To install the driver using this installer, run the following command, replacing <CudaInstaller> with the name of this run file:
sudo <CudaInstaller>.run --silent --driver
Logfile is /var/log/cuda-installer.log
vim ~/.bashrc
export PATH=$PATH:/usr/local/cuda/bin
export LD_LIBRARY_PATH=$LD_LIBRARY_PATH:/usr/local/cuda/lib64
source ~/.bashrc
nvcc -V
下载CUDA版本对应的cuDNN版本:
https://developer.nvidia.com/rdp/cudnn-archive#a-collapse805-111
相关文件复制到cuda目录下对应的文件夹:
tar -xvf cudnn-linux-x86_64-8.9.4.25_cuda11-archive.tar.xz
cd cudnn-linux-x86_64-8.9.4.25_cuda11-archive/
sudo cp include/cudnn*.h /usr/local/cuda-11.8/include
sudo cp lib/lib* /usr/local/cuda-11.8/lib64/
cat /usr/local/cuda/include/cudnn_version.h | grep CUDNN_MAJOR -A 2
MAJOR -A 2
#define CUDNN_MAJOR 8
#define CUDNN_MINOR 9
#define CUDNN_PATCHLEVEL 4
--
#define CUDNN_VERSION (CUDNN_MAJOR * 1000 + CUDNN_MINOR * 100 + CUDNN_PATCHLEVEL)

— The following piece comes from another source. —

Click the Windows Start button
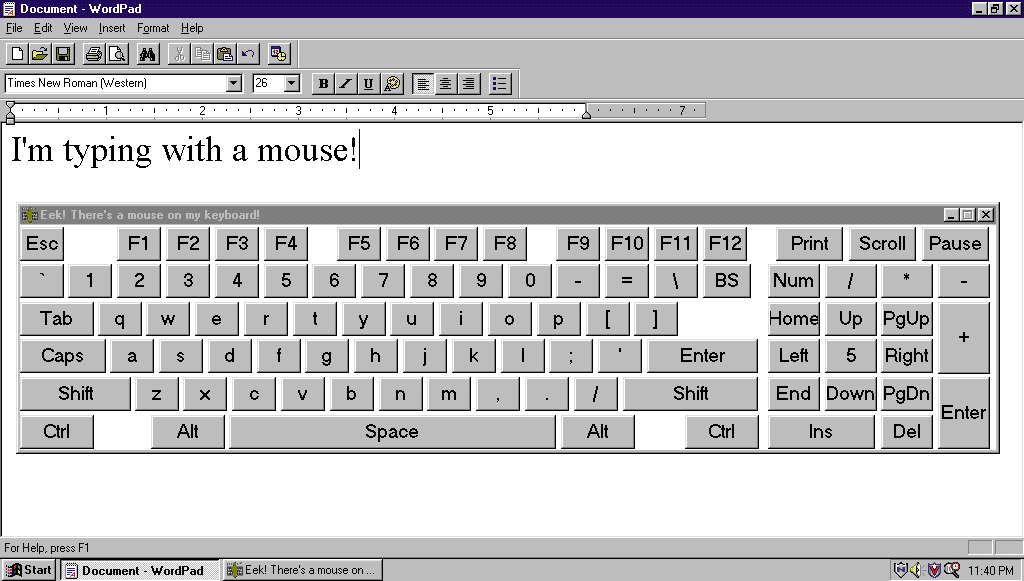pos(29,570)
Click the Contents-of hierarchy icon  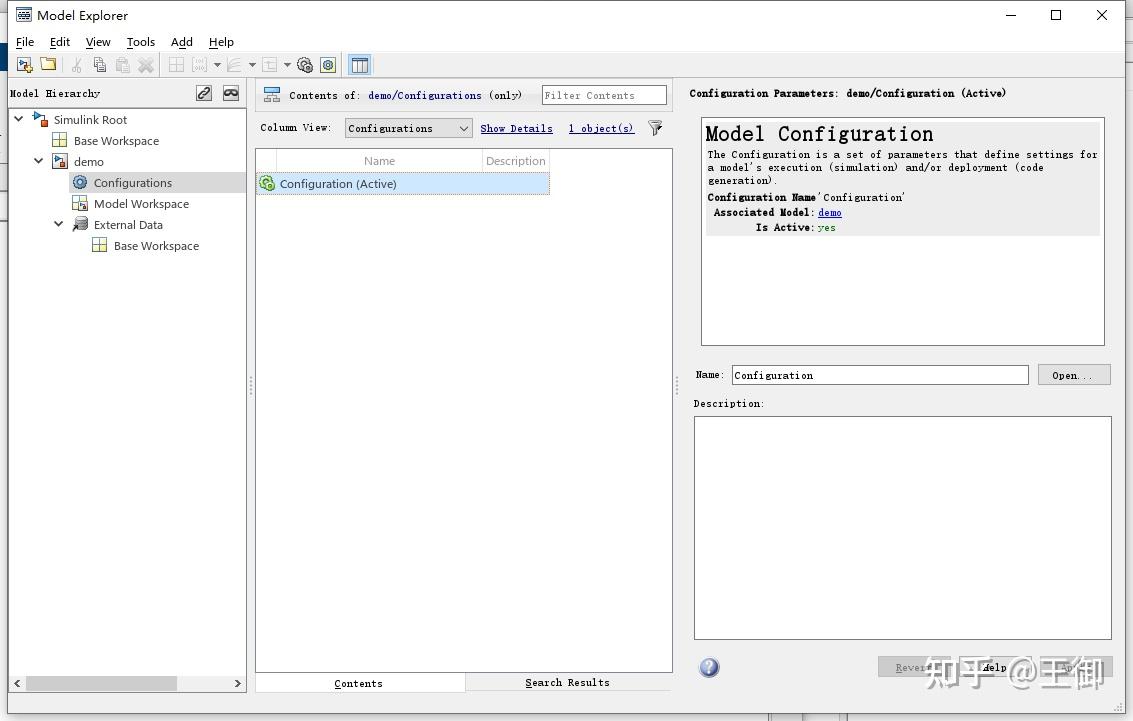pos(271,94)
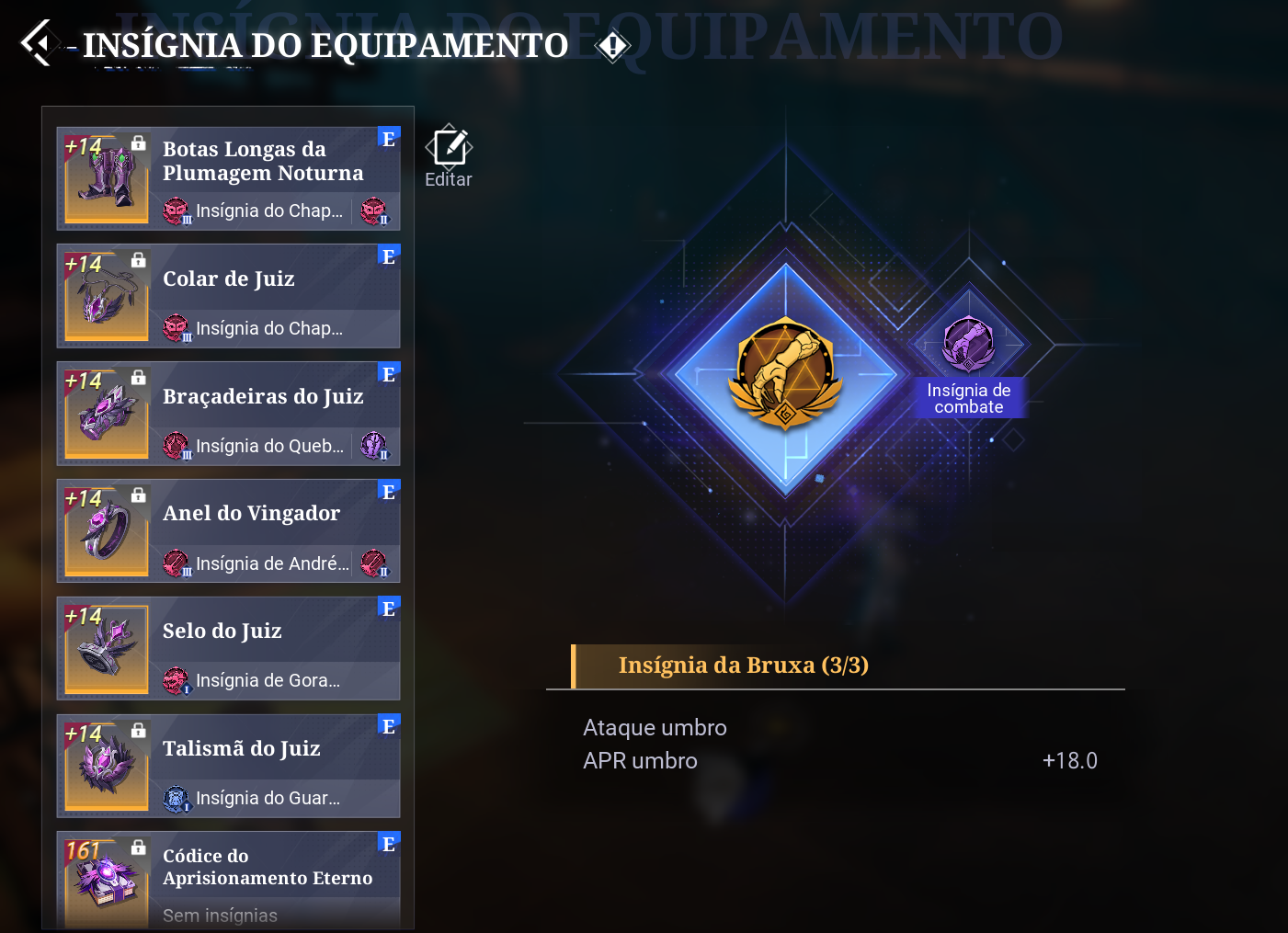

/* cannot use constexpr here since this is a C-only file */
git: https://github.com/pjreddie/darknet
git clone https://github.com/pjreddie/darknet.git
cd darknet
GPU 是否启用GPU1
CUDNN 是否启用CUDNN加速,若GPU = 1则CUDNN可选1或0;GPU=0则CUDNN=0
OPENCV 是否启用OpenCV,启用的话需先编译安装好,启用可支持对视频和图像流文件处理
OPENMP 是否启动多核CPU来加速Yolo,如果是用CPU训练,建议开启=1
DEBUG 表示编译的Yolo版本为是否为DEBUG版
make
报错1:
./src/convolutional_layer.c:153:13: error: ‘CUDNN_CONVOLUTION_FWD_SPECIFY_WORKSPACE_LIMIT’ undeclared (first use in this function)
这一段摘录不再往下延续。